* _Brano proposto_

I diari: come sono diventata La Ragazza del Fico d'India
II
25 Febbraio
Bentornati, come state?
Come state affrontando l’inverno?
Per me questa stagione è un po’ una dannazione, ma quest’anno a differenza dei precedenti me la sto vivendo abbastanza bene. Certo, preferirei essere dall’altra parte del mondo a bere un succo tropicale nel peggior bar di Caracas, ma purtroppo non è possibile. A questo giro però ho organizzato per bene tutto quanto e ho sistemato i paletti necessari per arginare la corrente che normalmente mi travolge con i primi freddi invernali. Mi ci è voluto un po’ per ammettere quanto siano necessari anche i periodi di calma e lentezza, di quanto sia importante ascoltarsi e capire che c’è un tempo per tutto. E’ il ritmo dell’inverno, e io ho deciso di assecondarlo, come la terra che mentre sopporta il gelo prepara le prime gemme sui rami spogli in attesa della primavera.
Sono giornate lente e corte che trascorro in laboratorio forgiando nuovi gioielli, disegnando sogni, organizzando le idee e immaginandomi comunque in quel bar di Caracas.
Proprio riordinando il laboratorio mi sono imbattuta in alcuni cimeli che mi hanno riportato indietro nel tempo. L’ultima volta vi raccontavo di come il 2020 sia stato un anno di svolta e di cambiamento, oggi vorrei condividere con voi alcuni ricordi attraverso le tappe che hanno portato alla nascita del progetto de “la ragazza del fico d’india”.
Non siete un po’ curiosi?
Il mio percorso da artigiana non inizia tra i banchi di un’accademia e neppure come apprendista in qualche laboratorio ma comincia viaggiando.
Il viaggio è sempre stato il filo conduttore e la costante del mio percorso.
Quando da piccola mi chiedevano cosa volessi fare da grande io rispondevo: “la stilista”, mestiere che negli anni a venire faticavo a visualizzare come realizzabile, rimpiazzandolo nel tempo con la concretezza che richiedevano gli adulti. Ne derivò solo un sacco di confusione e frustrazione per l’impossibilità da parte mia di adeguarmi. Ho sempre pensato che la Sardegna non è esattamente il luogo ideale per orientare un ragazzino e aiutarlo a conoscere e vagliare tutte le possibilità esistenti al mondo, e questo è il motivo per cui decisi di andarmene così giovane.
Avevo 20 anni quando mi trasferì in Spagna. Quell’esperienza era proprio quello che cercavo, quello di cui avevo bisogno e che non riuscivo a trovare a casa, fu una scoperta bellissima. Per la prima volta mi resi conto di quanto grande potesse essere il mondo, di quante persone diverse lo abitassero, di quanti luoghi incantati si potessero scovare e di quante strade diverse da percorrere ci si potesse inventare.

* _Descrizione dell'esercizio_
Ricopia fedelmente dal brano il tratto che va da "Il mio percorso" fino a "andarmene così giovane.".

* _Materiale fornito_
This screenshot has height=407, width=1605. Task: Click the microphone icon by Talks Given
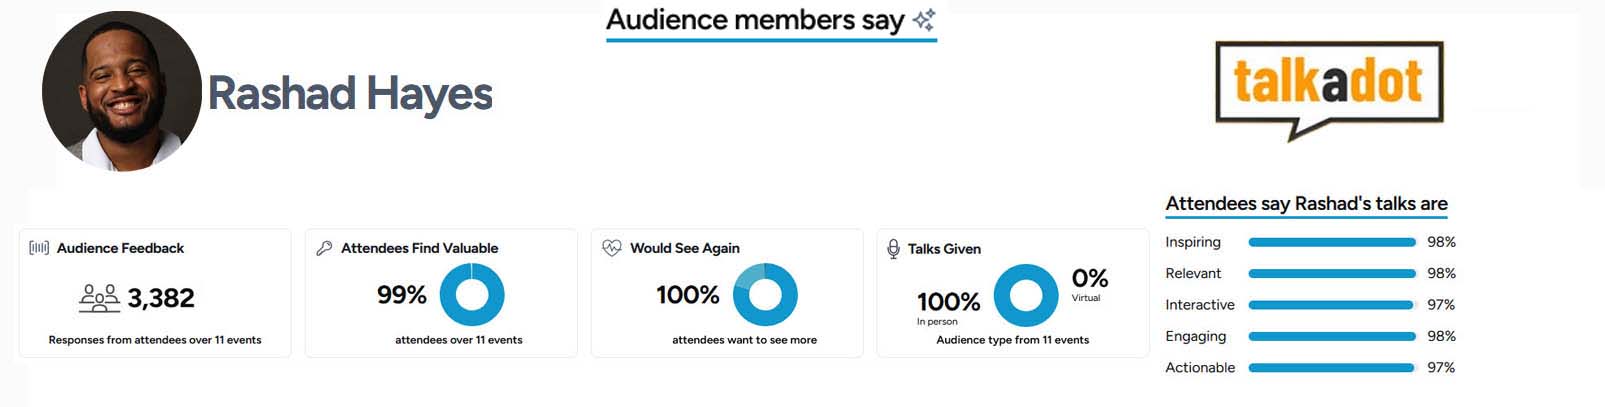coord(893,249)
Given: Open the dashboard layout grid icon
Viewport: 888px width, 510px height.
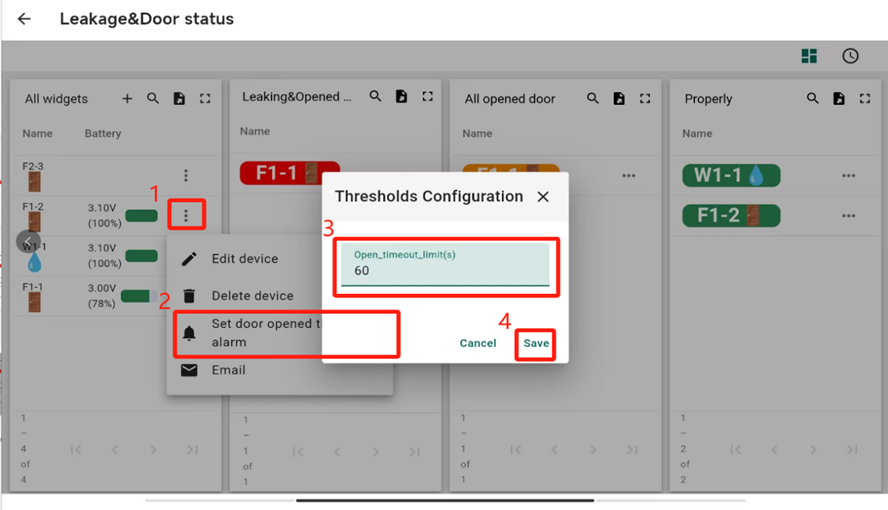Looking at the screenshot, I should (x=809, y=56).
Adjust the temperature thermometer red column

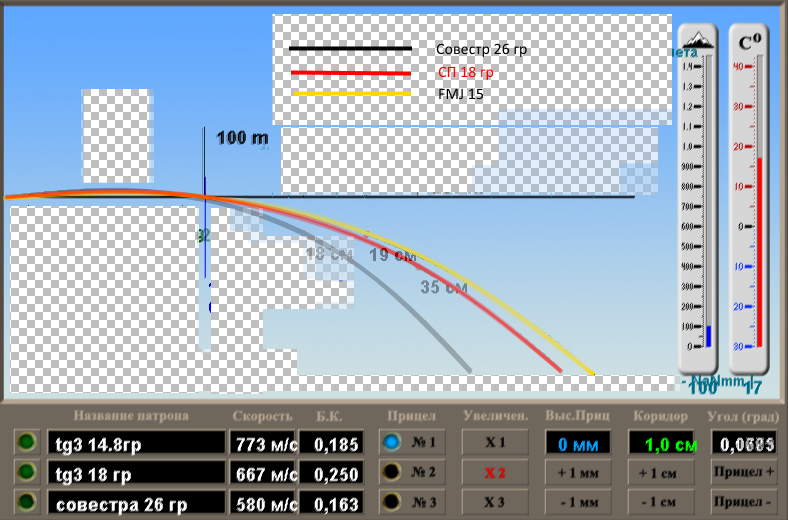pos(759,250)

* _Soluzione_
Il mio percorso da artigiana non inizia tra i banchi di un’accademia e neppure come apprendista in qualche laboratorio ma comincia viaggiando.
Il viaggio è sempre stato il filo conduttore e la costante del mio percorso.
Quando da piccola mi chiedevano cosa volessi fare da grande io rispondevo: “la stilista”, mestiere che negli anni a venire faticavo a visualizzare come realizzabile, rimpiazzandolo nel tempo con la concretezza che richiedevano gli adulti. Ne derivò solo un sacco di confusione e frustrazione per l’impossibilità da parte mia di adeguarmi. Ho sempre pensato che la Sardegna non è esattamente il luogo ideale per orientare un ragazzino e aiutarlo a conoscere e vagliare tutte le possibilità esistenti al mondo, e questo è il motivo per cui decisi di andarmene così giovane.